> [Instructions to follow]:
Repeat the data below word for word, from its very first line down to and including the line containing "Looking at the image, I should click on (723, 602).". Leave the pictures out of your answer.

> [Exercise material]:
((
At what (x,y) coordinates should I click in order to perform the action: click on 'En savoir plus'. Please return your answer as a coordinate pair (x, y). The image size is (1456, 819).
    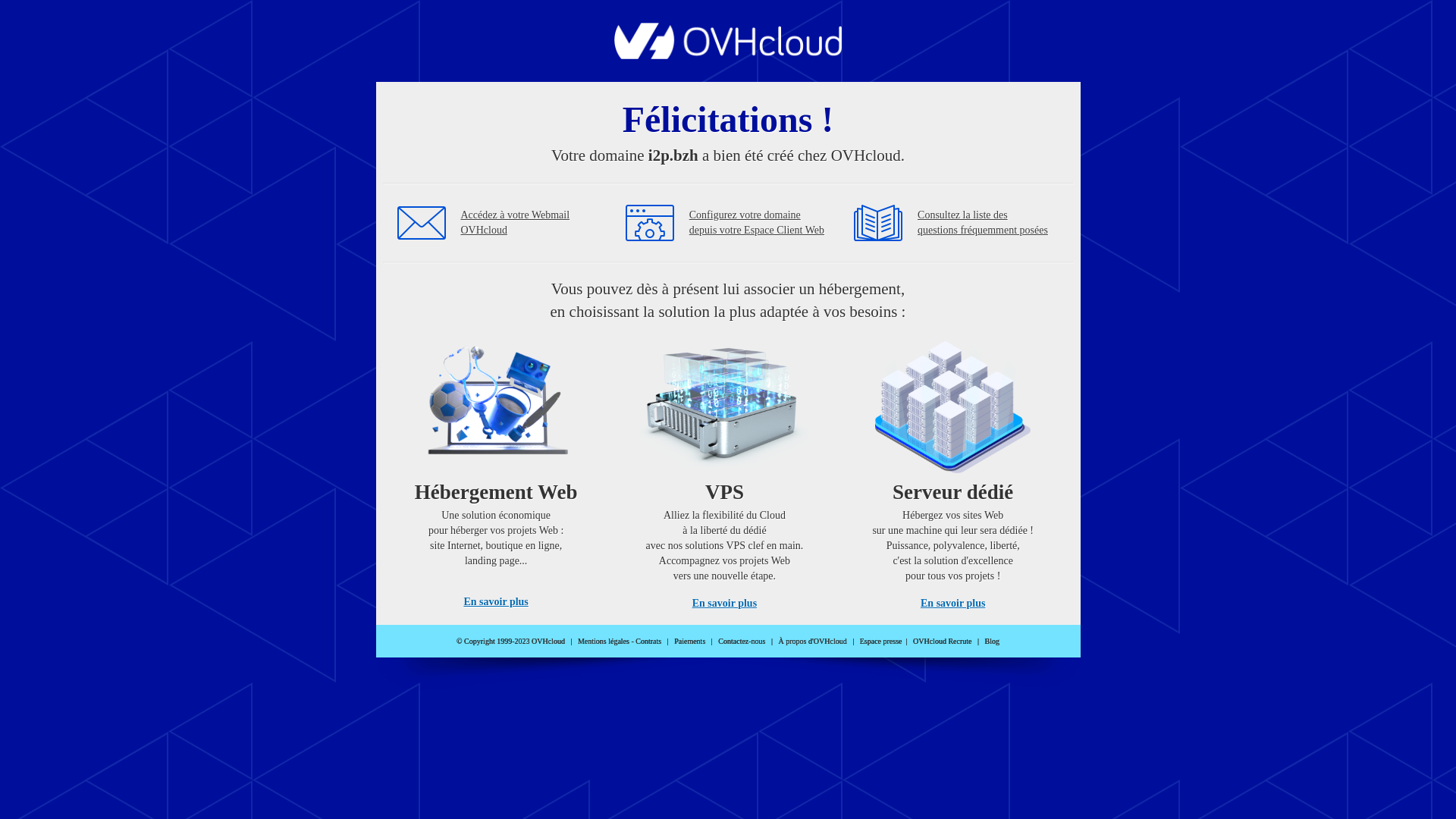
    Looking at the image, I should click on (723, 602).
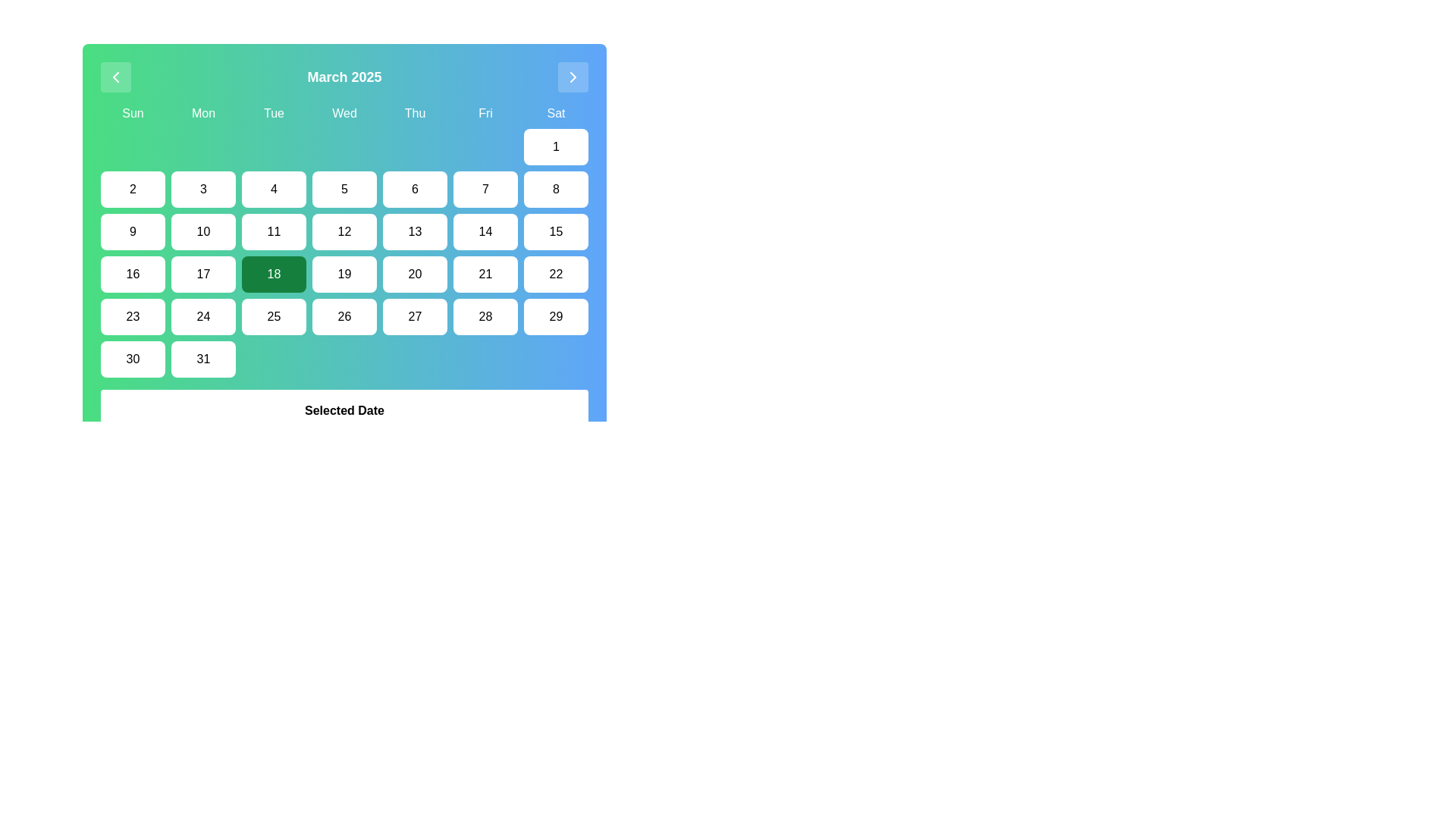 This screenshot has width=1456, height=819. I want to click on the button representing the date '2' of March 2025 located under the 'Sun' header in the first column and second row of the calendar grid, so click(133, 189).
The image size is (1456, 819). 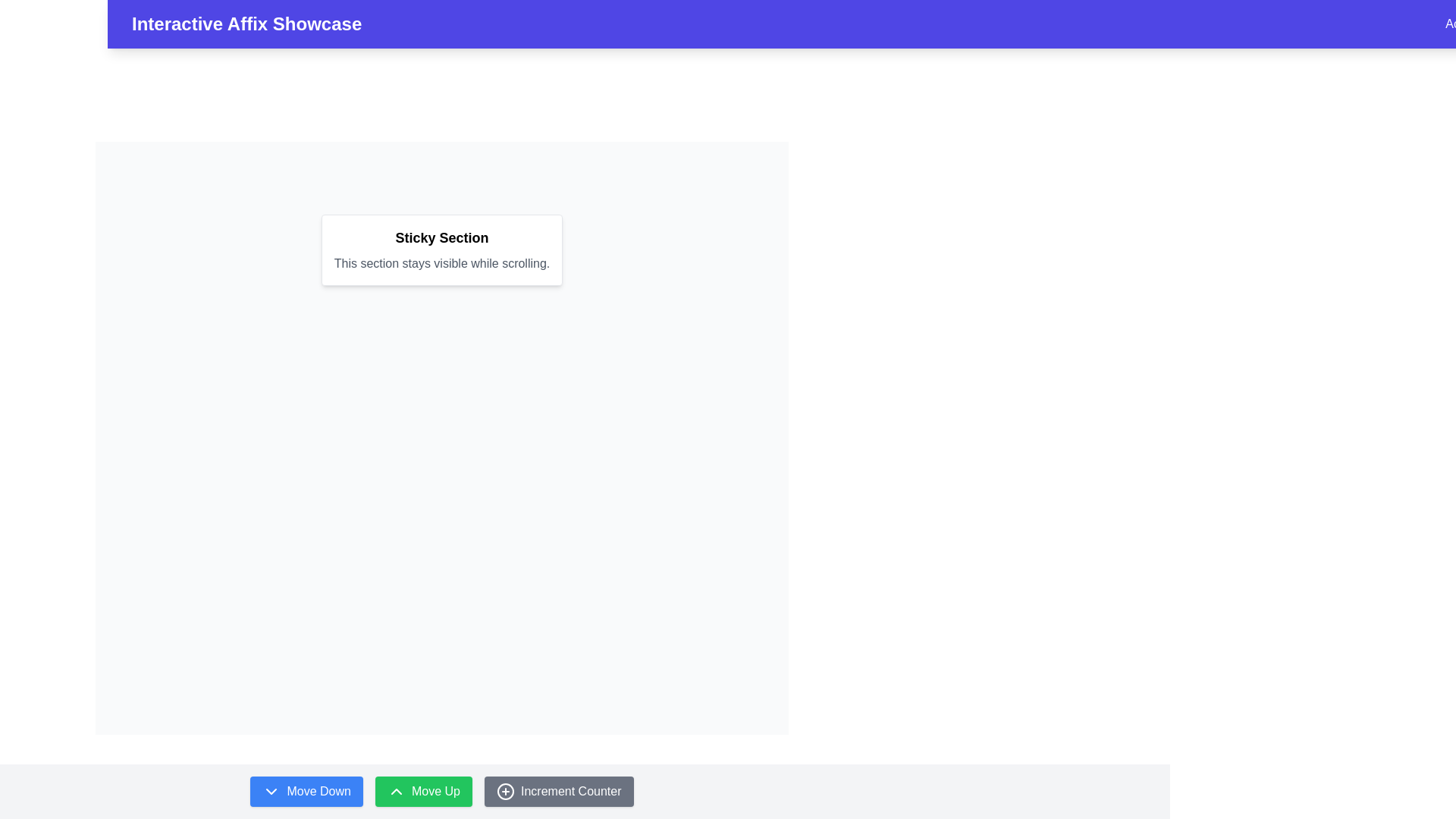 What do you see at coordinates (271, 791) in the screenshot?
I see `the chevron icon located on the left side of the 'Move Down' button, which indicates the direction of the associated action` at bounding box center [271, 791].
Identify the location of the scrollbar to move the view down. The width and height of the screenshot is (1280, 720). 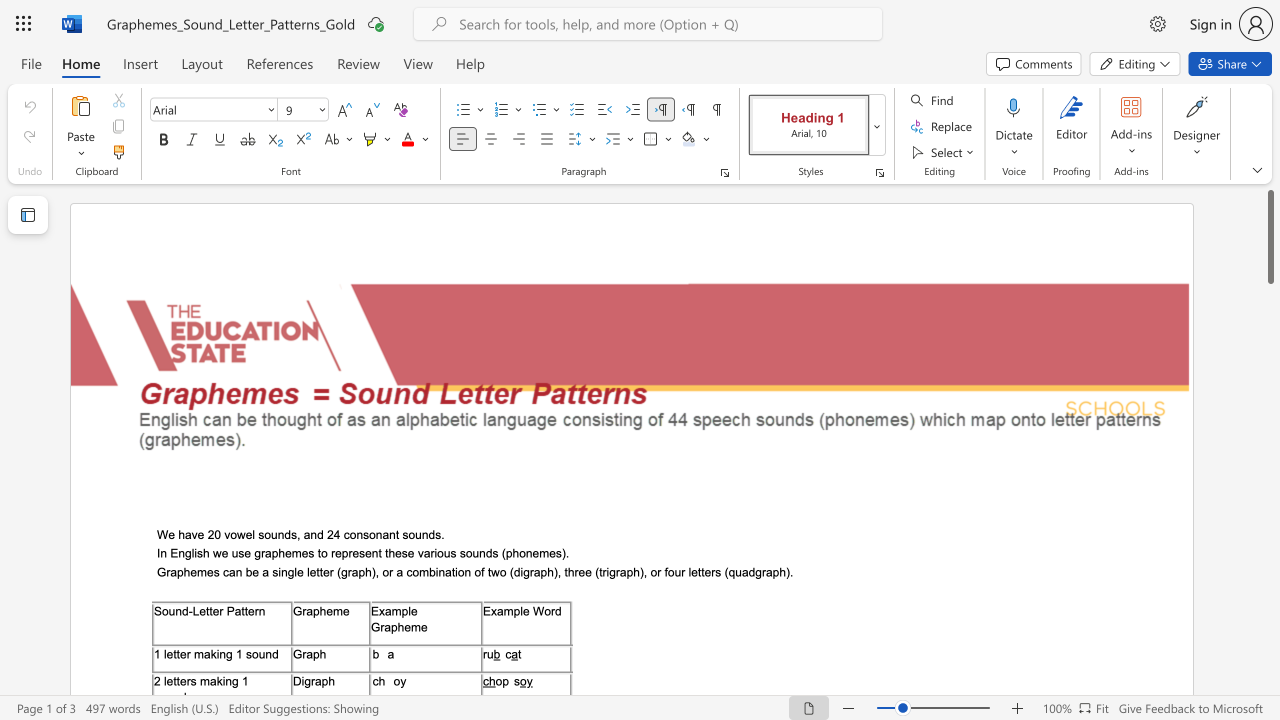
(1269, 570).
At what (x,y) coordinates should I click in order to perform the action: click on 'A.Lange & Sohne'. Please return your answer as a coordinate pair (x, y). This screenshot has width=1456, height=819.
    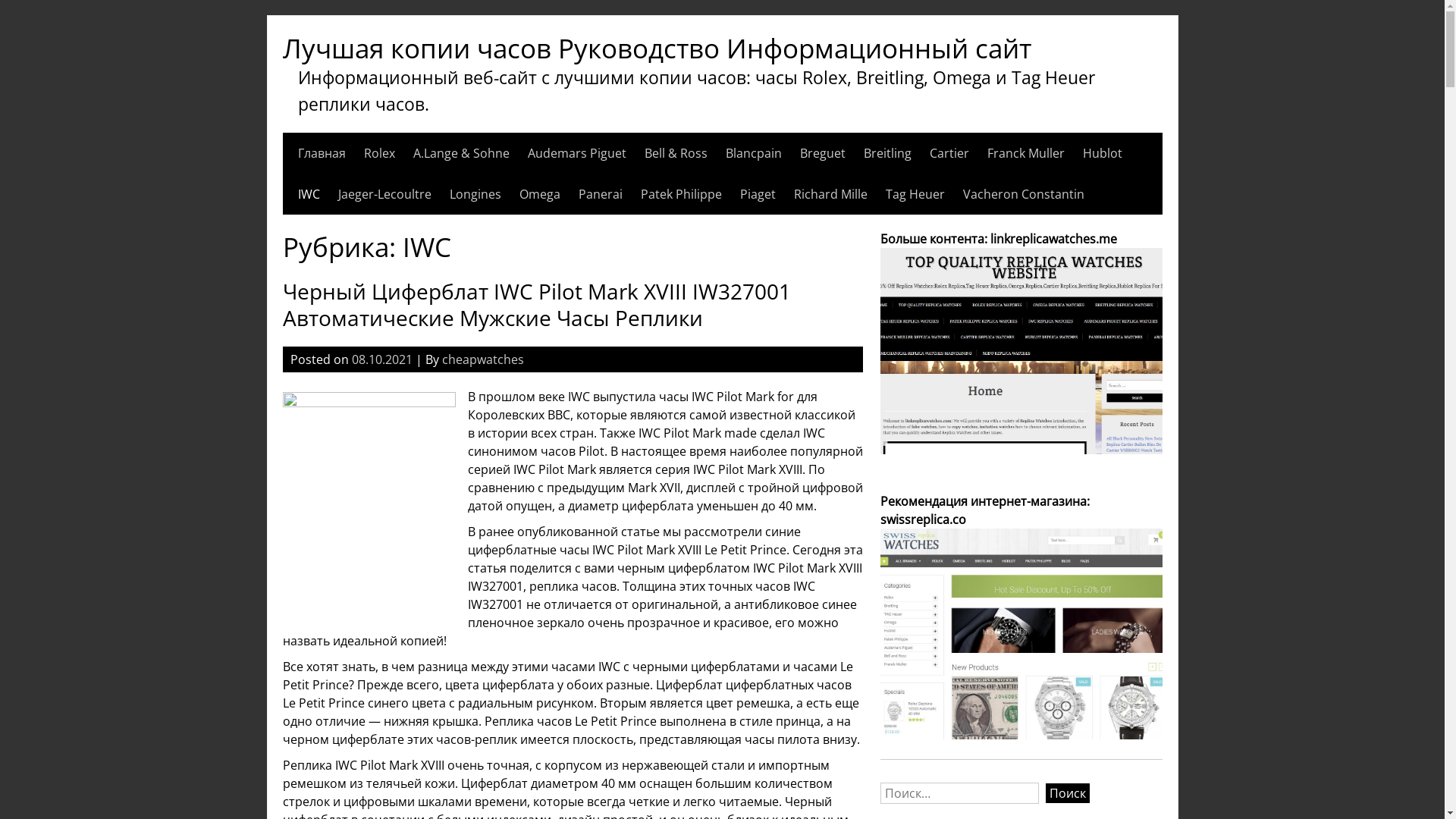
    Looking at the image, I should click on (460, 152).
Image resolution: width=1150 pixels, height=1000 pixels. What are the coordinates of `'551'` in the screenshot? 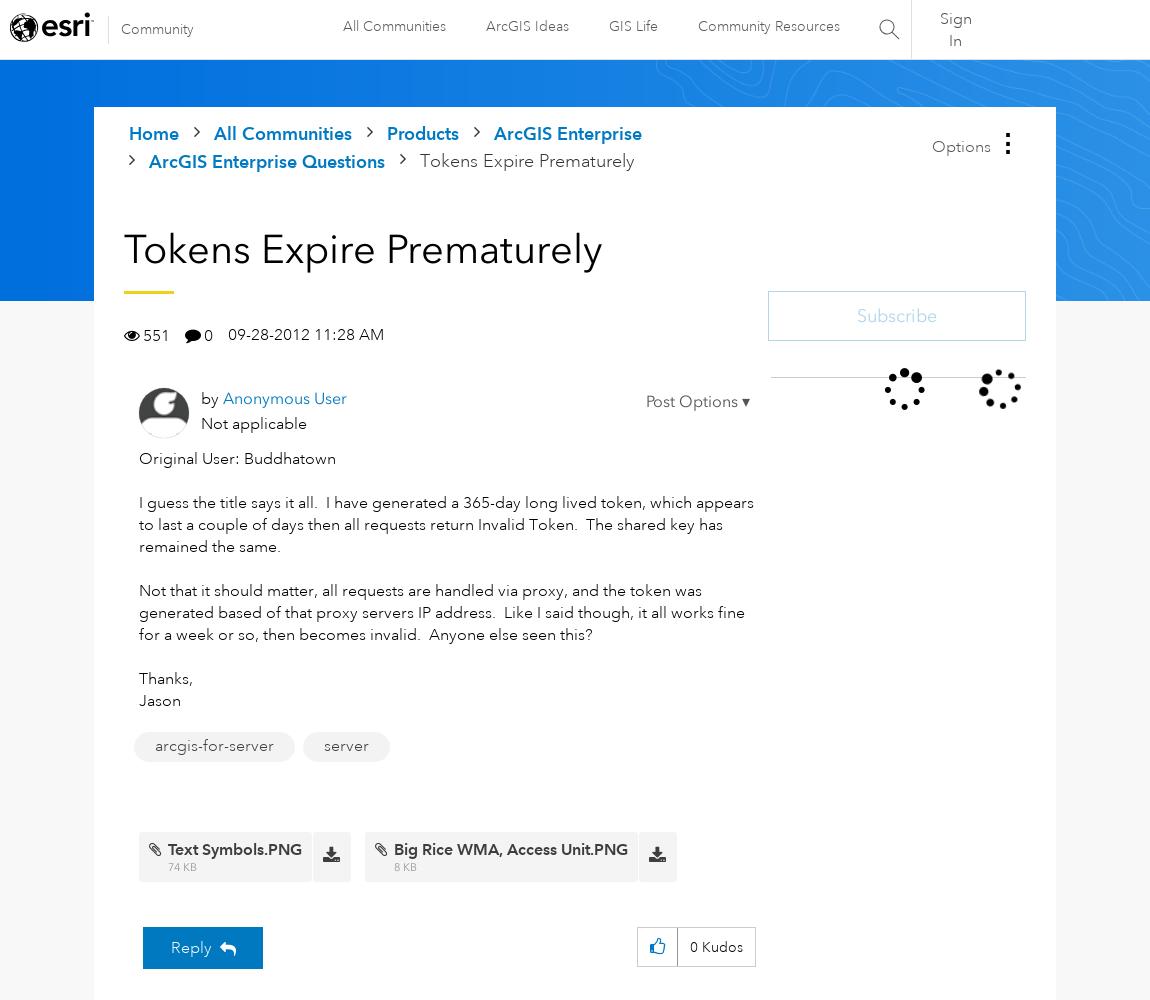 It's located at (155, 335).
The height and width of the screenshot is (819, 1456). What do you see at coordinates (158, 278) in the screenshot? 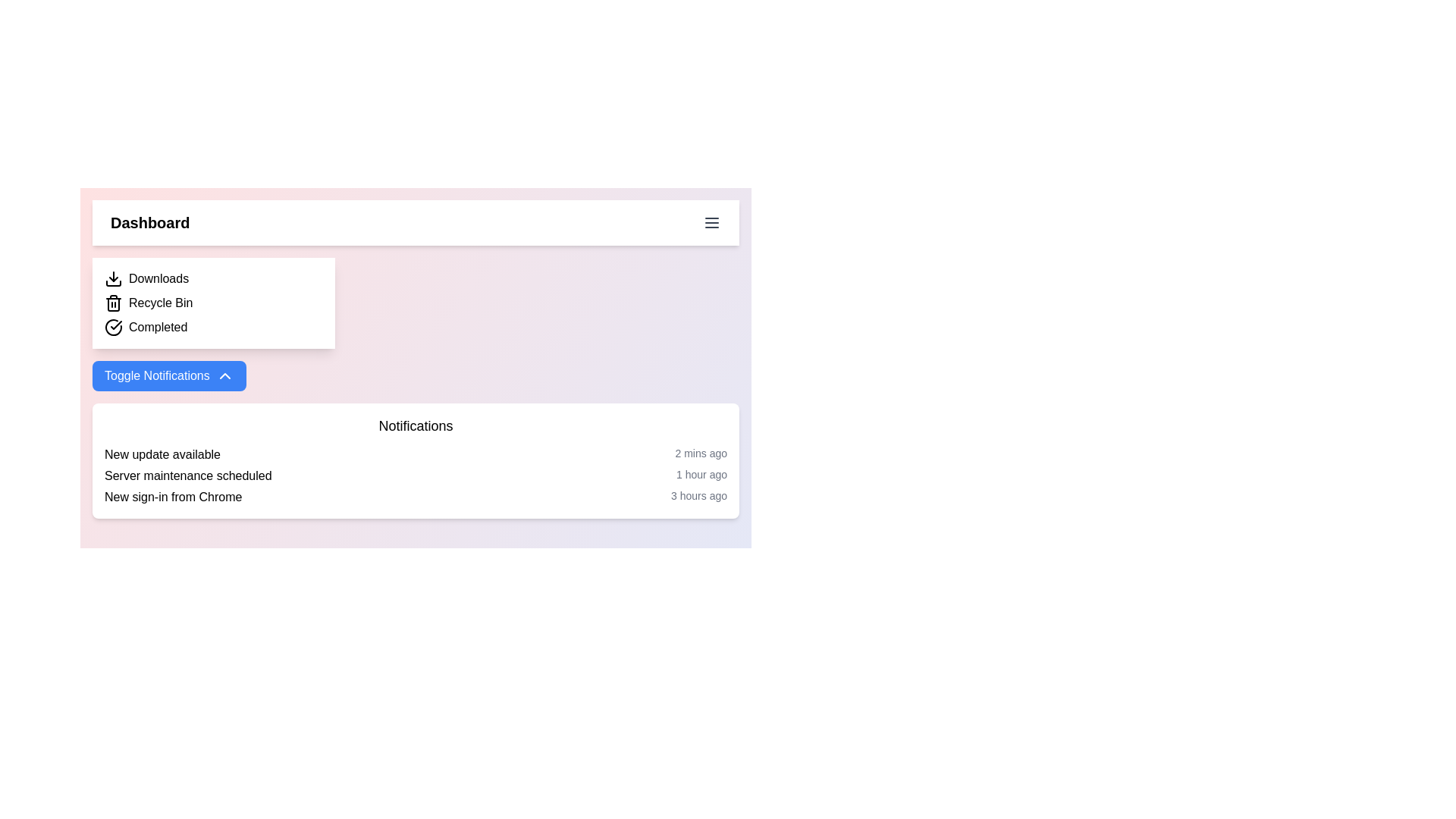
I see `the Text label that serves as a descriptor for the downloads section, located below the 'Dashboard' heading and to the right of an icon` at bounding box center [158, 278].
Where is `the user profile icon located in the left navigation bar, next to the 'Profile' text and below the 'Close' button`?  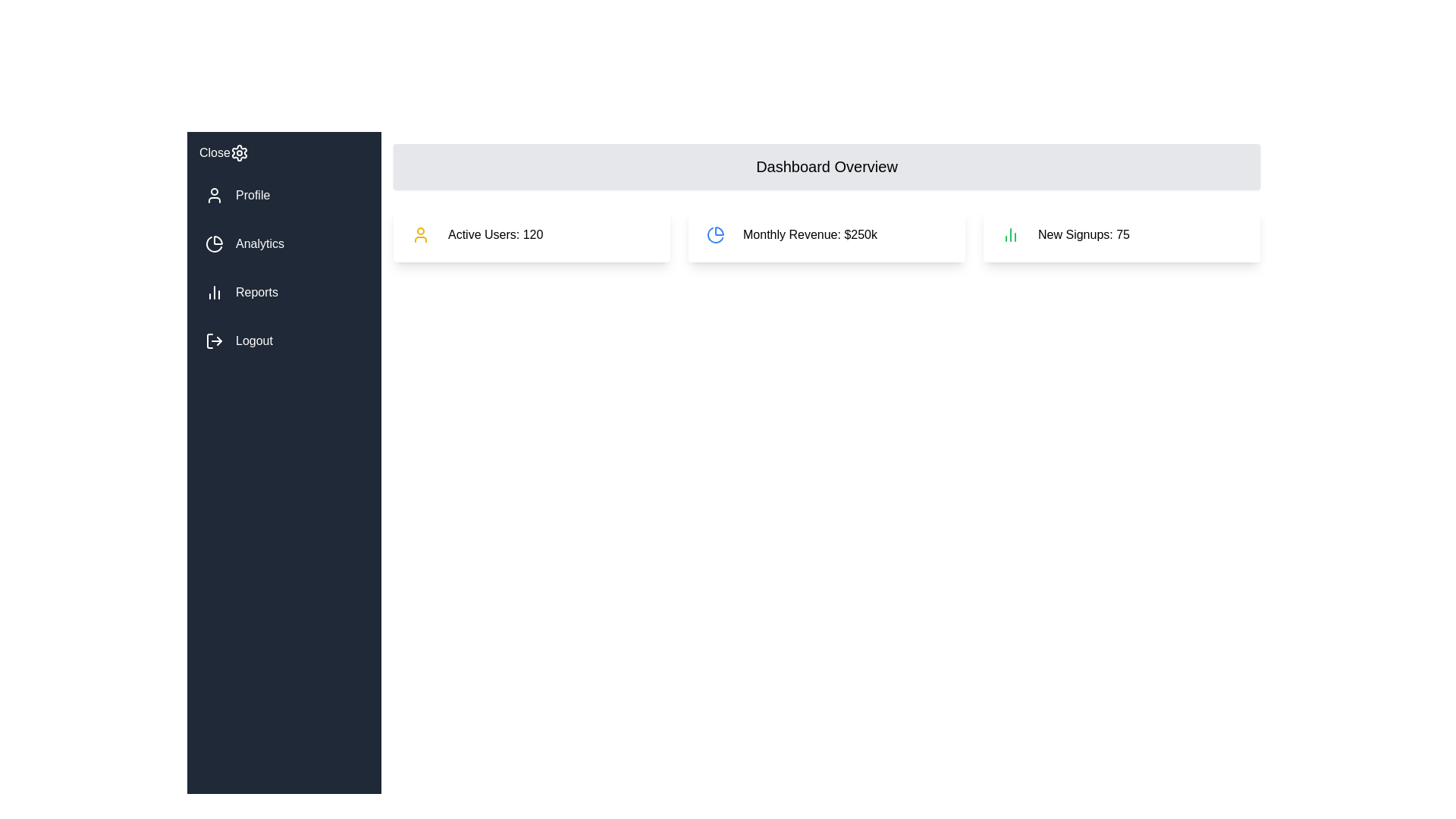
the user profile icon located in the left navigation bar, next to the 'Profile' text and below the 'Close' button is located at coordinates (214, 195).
))
> [Result of this exercise]:
At what (x,y) coordinates should I click in order to perform the action: click on 'En savoir plus'. Please return your answer as a coordinate pair (x, y). The image size is (1456, 819).
    Looking at the image, I should click on (723, 602).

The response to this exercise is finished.